* [Exercise] Find "You are a computer-use" in the entries below; copy that line through the last, exactly, with no pictures.

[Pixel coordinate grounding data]
-=-=-=-=-
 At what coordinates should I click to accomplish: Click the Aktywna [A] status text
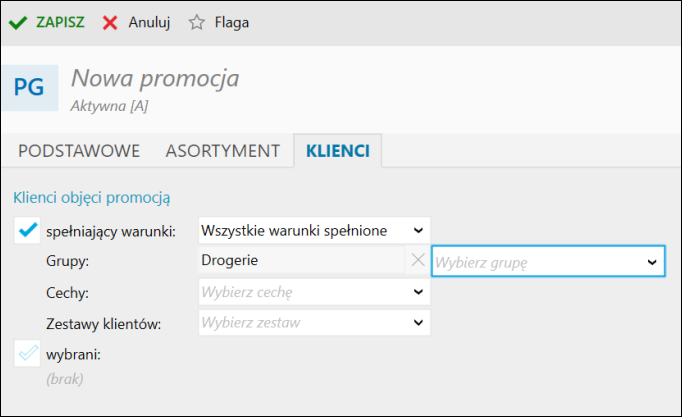pos(110,106)
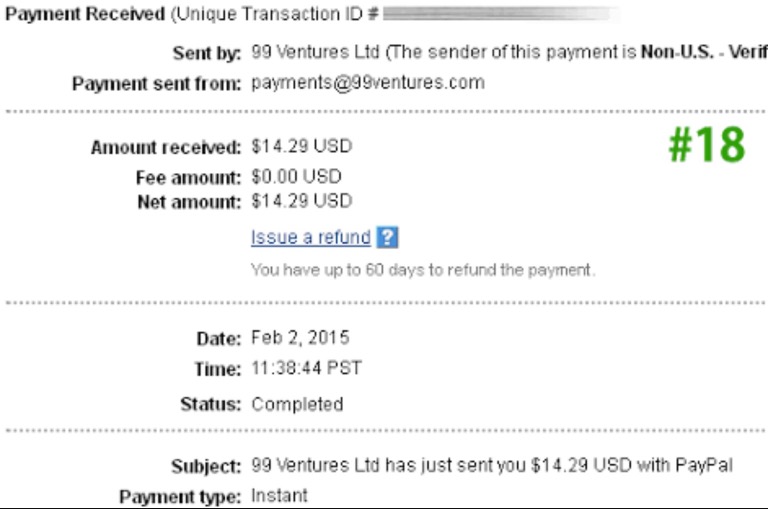Open the help icon beside Issue a refund

click(x=389, y=238)
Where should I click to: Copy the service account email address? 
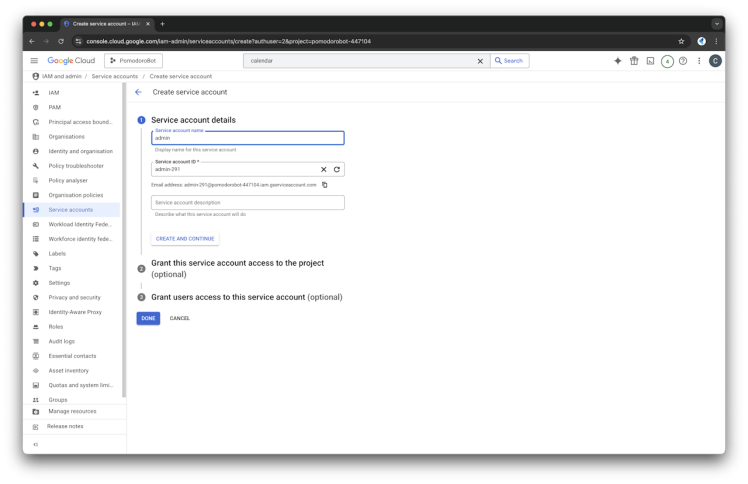coord(325,185)
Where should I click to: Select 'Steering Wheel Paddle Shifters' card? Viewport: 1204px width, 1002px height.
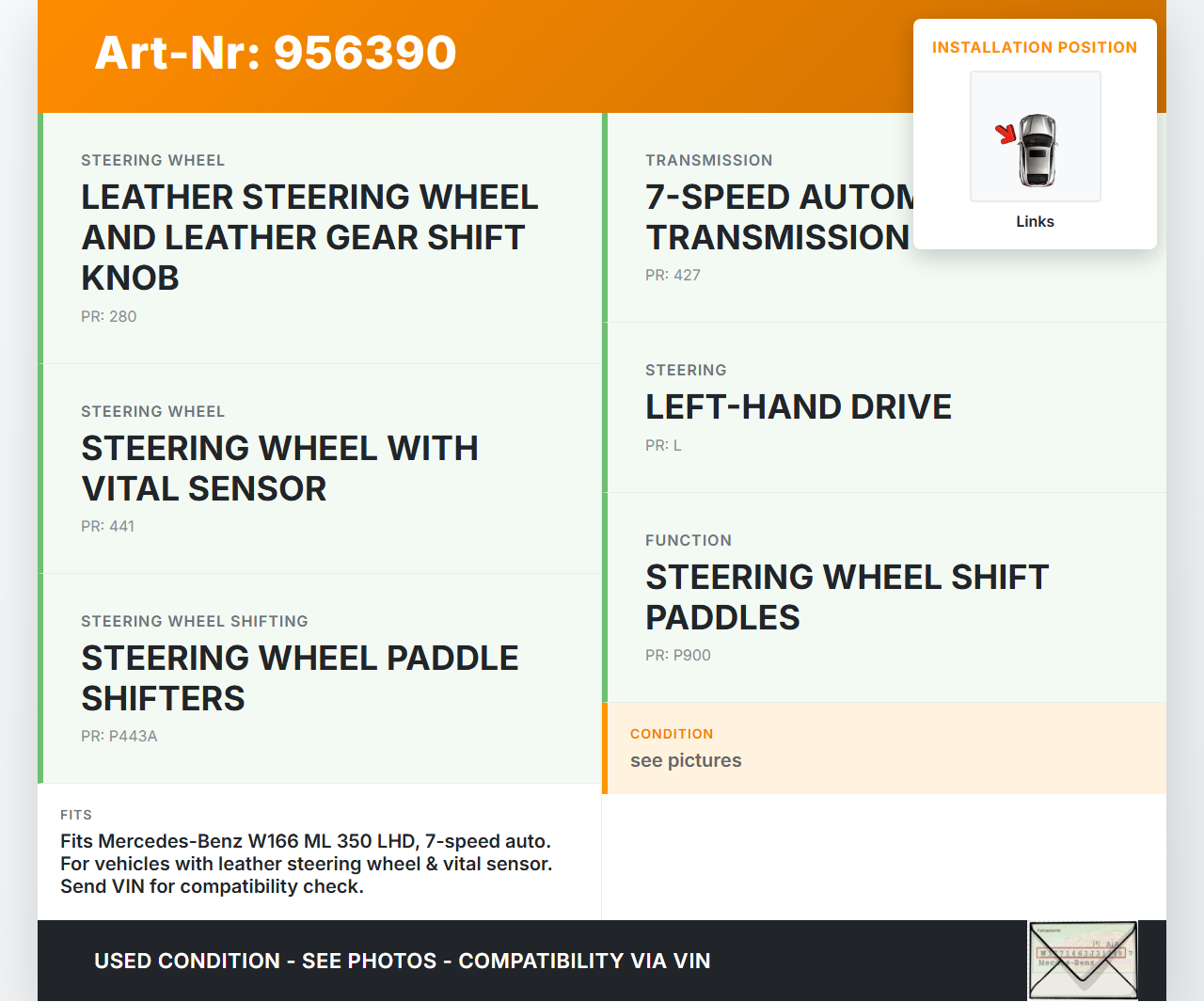(x=320, y=677)
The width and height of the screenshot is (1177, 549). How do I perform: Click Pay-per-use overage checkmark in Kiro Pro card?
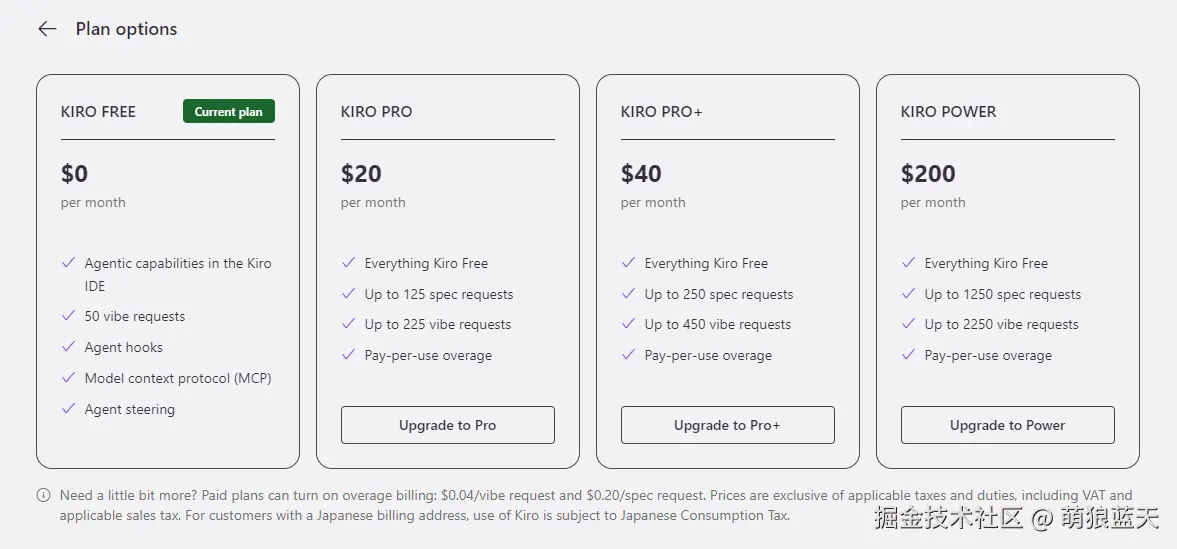348,354
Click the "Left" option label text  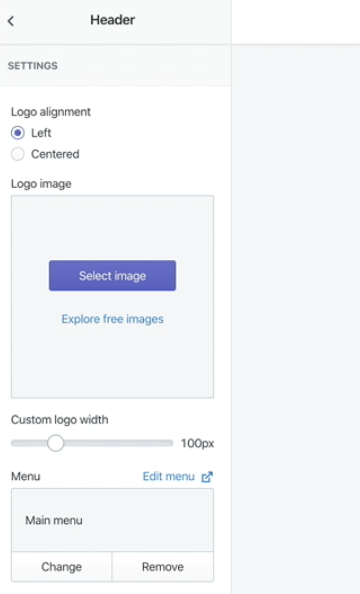tap(41, 133)
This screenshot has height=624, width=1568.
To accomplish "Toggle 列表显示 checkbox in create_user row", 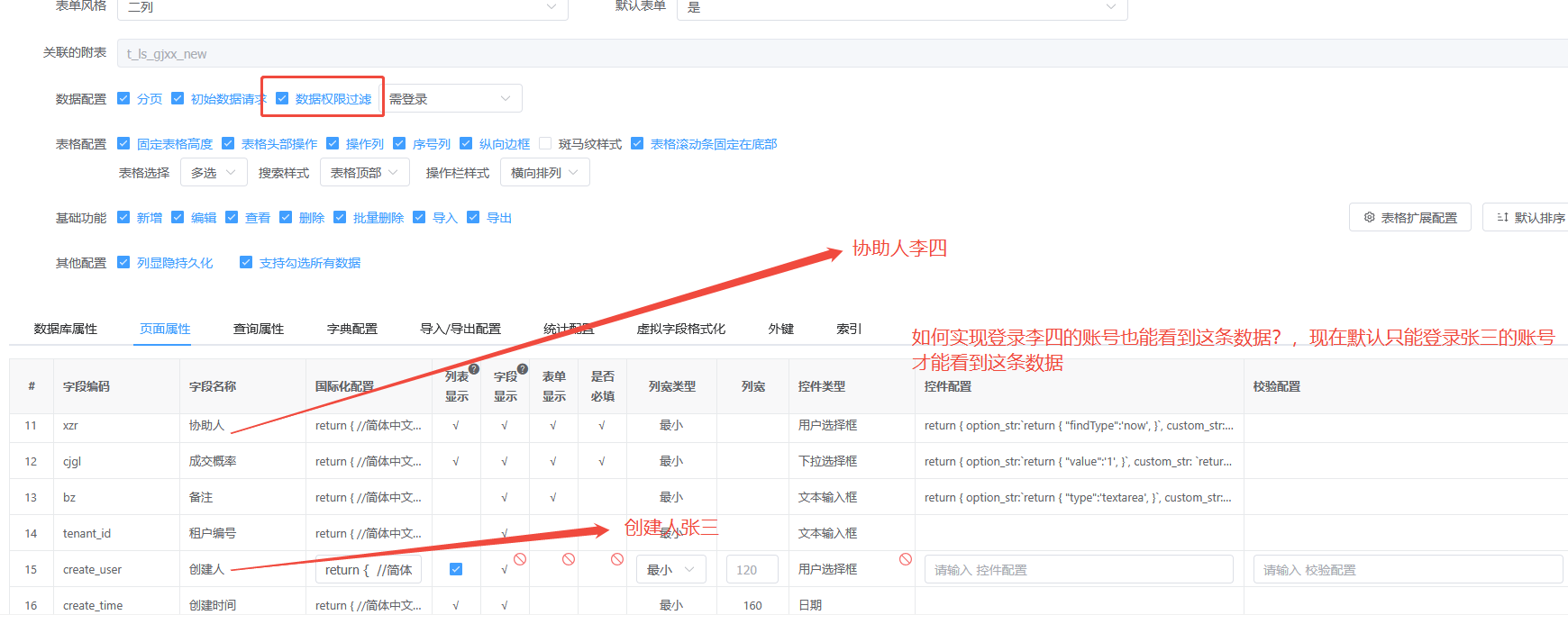I will pos(456,569).
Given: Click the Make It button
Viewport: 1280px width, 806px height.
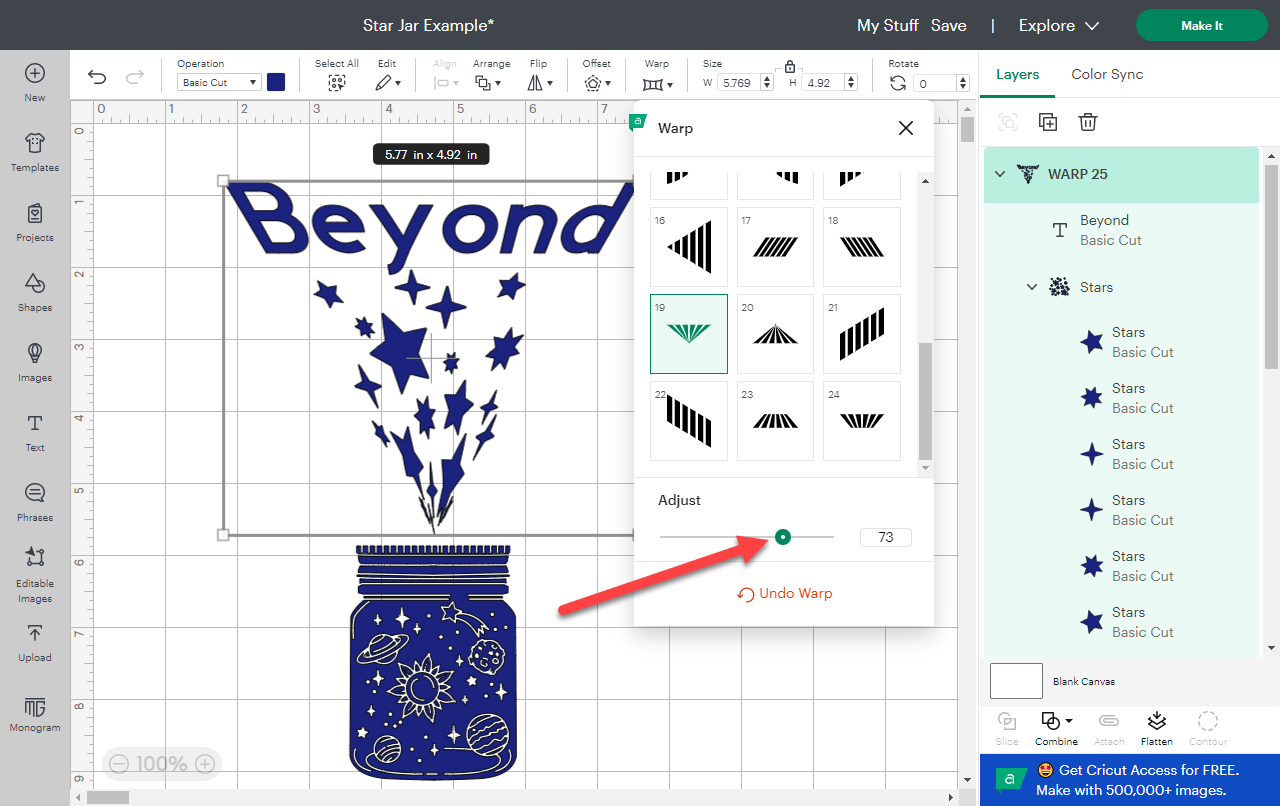Looking at the screenshot, I should (1201, 25).
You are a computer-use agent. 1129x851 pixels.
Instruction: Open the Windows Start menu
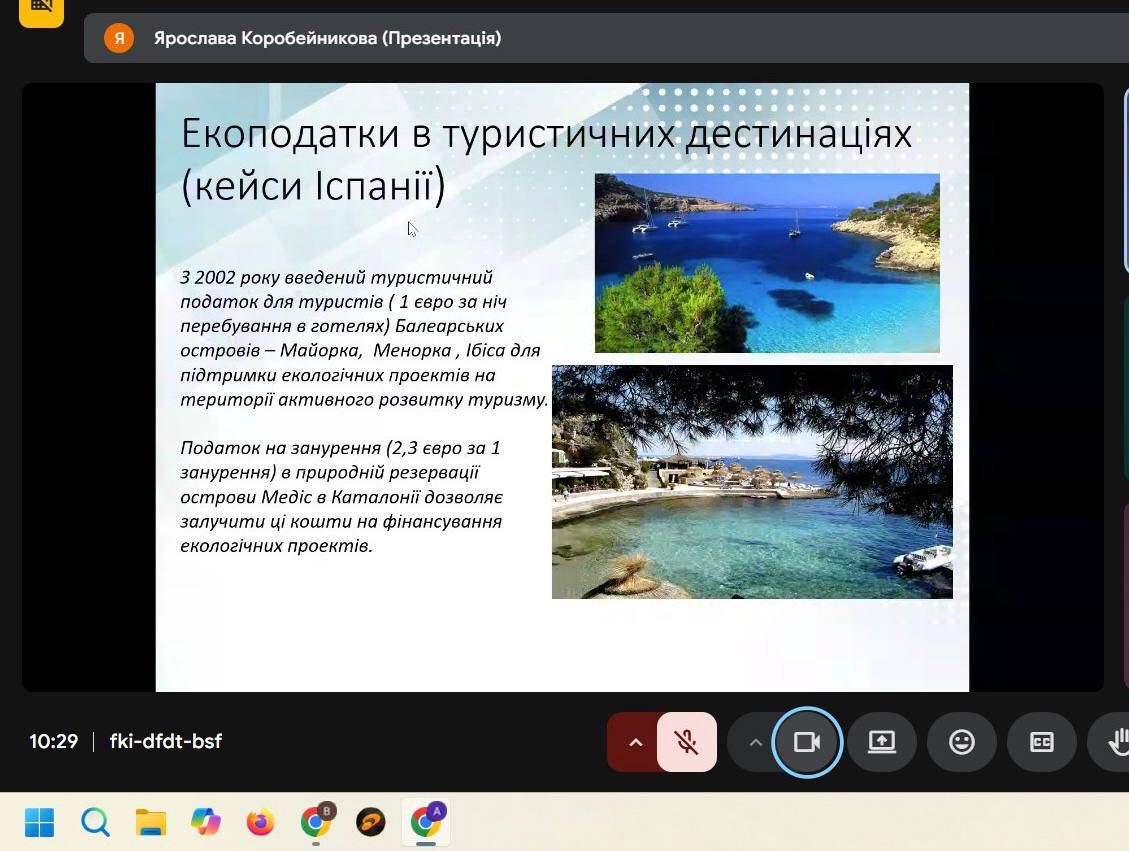pos(39,822)
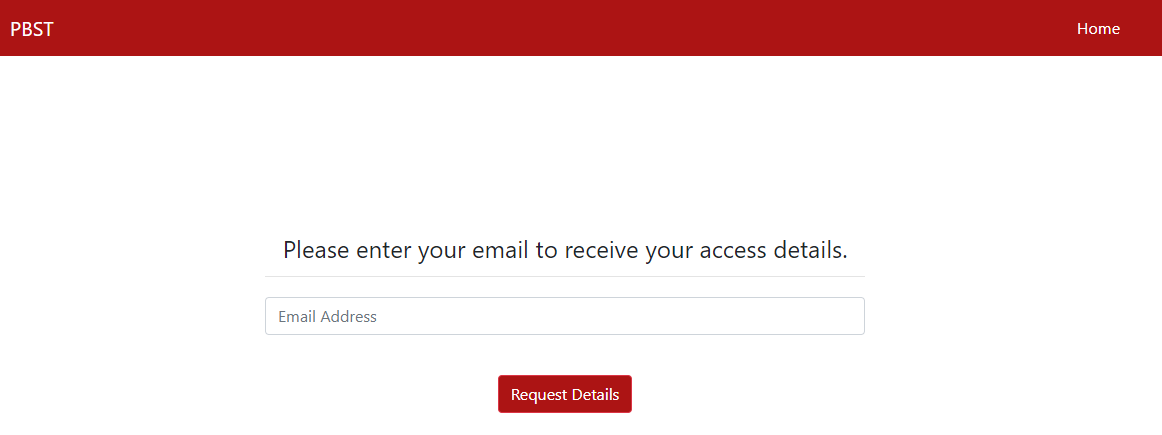Navigate Home using the top-right link
The image size is (1162, 435).
click(x=1098, y=28)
-=-=-=-=-
* [Solution to this problem]
You are a computer-use agent. 1129x851 pixels.
Instruction: Open the Windows Start menu
pos(39,822)
Navigate Home using the top-right link
The image size is (1162, 435).
click(x=1098, y=28)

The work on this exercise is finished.